» **Brief**
Below is a listing. Quote from it, exactly, the lines from the one containing "Given: Browse the SEATING & TABLES category" down to the one containing "The width and height of the screenshot is (952, 1265).", both ends included, and nothing else.

» **Available data**
============================================================

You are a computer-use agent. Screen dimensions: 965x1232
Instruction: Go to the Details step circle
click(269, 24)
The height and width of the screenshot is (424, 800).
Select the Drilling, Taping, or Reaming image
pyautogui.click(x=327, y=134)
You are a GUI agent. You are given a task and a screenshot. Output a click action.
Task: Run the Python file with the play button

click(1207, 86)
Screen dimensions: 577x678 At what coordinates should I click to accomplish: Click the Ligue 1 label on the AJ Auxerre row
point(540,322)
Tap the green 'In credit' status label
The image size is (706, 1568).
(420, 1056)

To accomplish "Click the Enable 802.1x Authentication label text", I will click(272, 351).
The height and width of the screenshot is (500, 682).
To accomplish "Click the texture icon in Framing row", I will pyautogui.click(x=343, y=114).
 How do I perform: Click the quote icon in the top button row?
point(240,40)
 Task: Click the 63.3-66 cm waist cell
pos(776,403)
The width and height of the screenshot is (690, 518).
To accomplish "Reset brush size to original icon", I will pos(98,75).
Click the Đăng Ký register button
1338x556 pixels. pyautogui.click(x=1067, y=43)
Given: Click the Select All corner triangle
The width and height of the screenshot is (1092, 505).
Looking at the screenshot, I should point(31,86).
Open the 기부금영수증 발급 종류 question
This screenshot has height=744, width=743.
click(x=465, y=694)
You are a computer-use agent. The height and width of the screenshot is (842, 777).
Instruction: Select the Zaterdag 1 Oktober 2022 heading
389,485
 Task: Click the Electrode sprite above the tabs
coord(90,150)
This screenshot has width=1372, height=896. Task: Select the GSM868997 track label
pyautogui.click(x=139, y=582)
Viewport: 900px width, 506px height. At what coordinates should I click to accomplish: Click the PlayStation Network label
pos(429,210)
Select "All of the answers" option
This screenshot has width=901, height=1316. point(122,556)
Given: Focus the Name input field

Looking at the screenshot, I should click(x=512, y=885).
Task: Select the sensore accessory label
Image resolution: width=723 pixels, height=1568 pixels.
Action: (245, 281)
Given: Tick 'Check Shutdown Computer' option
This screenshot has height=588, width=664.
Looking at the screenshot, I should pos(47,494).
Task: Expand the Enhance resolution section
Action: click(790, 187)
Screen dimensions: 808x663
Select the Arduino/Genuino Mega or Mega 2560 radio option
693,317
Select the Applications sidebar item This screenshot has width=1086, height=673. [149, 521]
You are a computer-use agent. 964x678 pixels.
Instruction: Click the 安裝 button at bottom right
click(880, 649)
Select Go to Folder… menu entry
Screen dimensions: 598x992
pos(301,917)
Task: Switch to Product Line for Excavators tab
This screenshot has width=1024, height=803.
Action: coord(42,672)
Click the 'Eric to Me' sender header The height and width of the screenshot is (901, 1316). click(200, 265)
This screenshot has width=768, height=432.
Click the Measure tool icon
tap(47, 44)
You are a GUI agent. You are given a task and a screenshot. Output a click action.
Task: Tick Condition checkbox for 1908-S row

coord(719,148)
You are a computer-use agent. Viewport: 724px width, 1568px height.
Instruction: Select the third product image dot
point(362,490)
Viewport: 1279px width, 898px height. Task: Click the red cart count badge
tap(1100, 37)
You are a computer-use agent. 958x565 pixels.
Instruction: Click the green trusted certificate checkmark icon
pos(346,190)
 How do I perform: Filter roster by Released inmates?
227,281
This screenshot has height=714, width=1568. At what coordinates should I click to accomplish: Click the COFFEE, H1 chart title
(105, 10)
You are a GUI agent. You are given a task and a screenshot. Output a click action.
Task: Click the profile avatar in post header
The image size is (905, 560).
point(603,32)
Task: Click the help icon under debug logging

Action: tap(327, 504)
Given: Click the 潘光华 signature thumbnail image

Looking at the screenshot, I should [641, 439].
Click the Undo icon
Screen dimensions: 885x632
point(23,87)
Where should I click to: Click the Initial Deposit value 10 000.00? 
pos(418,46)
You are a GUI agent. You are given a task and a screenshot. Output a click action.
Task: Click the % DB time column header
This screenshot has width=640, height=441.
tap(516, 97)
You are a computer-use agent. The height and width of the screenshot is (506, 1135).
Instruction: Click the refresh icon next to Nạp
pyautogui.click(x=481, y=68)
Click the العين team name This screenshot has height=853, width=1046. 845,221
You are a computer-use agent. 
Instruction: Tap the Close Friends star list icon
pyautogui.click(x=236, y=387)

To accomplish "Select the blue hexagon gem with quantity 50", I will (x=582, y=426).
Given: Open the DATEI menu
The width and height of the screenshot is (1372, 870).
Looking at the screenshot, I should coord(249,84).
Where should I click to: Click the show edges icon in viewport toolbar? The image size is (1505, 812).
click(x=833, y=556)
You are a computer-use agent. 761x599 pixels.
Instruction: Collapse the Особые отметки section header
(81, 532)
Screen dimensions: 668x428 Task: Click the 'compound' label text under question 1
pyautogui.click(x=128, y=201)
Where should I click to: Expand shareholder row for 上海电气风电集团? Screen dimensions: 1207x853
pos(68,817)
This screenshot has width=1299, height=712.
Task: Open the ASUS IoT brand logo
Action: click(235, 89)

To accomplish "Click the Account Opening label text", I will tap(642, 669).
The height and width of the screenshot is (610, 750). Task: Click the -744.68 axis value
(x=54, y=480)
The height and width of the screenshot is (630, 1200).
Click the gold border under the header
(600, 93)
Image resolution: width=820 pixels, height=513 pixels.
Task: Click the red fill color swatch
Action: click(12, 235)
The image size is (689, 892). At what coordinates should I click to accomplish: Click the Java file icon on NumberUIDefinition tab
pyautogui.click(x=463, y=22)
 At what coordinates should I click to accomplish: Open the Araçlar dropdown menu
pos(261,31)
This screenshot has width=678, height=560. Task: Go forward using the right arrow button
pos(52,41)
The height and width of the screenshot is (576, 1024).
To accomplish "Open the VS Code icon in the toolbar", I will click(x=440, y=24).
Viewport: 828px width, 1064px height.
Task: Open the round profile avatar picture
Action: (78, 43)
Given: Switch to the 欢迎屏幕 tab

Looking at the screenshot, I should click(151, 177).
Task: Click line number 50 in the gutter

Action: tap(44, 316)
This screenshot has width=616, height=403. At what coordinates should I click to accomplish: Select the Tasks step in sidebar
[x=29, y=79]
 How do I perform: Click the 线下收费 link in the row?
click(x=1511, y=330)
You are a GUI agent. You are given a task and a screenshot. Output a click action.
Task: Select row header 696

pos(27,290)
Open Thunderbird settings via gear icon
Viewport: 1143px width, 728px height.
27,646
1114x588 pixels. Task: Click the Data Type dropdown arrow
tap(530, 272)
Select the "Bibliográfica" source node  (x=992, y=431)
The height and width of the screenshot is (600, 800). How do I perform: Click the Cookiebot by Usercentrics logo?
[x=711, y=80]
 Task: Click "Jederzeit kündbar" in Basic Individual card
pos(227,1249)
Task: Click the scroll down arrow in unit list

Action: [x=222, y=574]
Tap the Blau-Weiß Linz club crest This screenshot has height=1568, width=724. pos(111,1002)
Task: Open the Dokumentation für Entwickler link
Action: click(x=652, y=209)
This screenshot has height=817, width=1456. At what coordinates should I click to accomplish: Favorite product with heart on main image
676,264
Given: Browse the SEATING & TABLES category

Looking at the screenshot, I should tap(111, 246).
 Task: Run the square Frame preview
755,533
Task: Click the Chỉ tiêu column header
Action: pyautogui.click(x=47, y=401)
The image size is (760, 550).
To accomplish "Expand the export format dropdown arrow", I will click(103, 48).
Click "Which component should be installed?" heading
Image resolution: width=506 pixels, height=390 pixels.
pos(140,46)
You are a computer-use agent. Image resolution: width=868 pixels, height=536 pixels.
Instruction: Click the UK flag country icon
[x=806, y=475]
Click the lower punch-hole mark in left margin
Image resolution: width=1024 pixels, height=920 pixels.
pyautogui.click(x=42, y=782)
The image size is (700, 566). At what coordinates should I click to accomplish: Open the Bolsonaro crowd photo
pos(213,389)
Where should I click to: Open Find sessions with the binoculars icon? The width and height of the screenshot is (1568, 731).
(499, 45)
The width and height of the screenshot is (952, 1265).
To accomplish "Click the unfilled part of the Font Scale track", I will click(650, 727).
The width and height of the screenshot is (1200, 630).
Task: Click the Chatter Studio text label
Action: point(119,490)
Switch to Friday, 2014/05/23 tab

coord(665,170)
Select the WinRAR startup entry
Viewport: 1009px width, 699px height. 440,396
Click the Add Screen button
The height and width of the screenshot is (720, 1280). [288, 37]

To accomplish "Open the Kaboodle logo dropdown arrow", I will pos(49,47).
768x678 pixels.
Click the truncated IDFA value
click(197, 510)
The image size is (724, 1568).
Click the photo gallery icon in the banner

============================================================

» **Solution to the problem**
Given: Browse the SEATING & TABLES category

Looking at the screenshot, I should tap(111, 246).
 Task: Run the square Frame preview
755,533
Task: Click the Chỉ tiêu column header
Action: pyautogui.click(x=47, y=401)
The image size is (760, 550).
To accomplish "Expand the export format dropdown arrow", I will click(103, 48).
Click "Which component should be installed?" heading
Image resolution: width=506 pixels, height=390 pixels.
pos(140,46)
You are a computer-use agent. Image resolution: width=868 pixels, height=536 pixels.
Instruction: Click the UK flag country icon
[x=806, y=475]
Click the lower punch-hole mark in left margin
Image resolution: width=1024 pixels, height=920 pixels.
pyautogui.click(x=42, y=782)
The image size is (700, 566). At what coordinates should I click to accomplish: Open the Bolsonaro crowd photo
pos(213,389)
Where should I click to: Open Find sessions with the binoculars icon? The width and height of the screenshot is (1568, 731).
(499, 45)
The width and height of the screenshot is (952, 1265).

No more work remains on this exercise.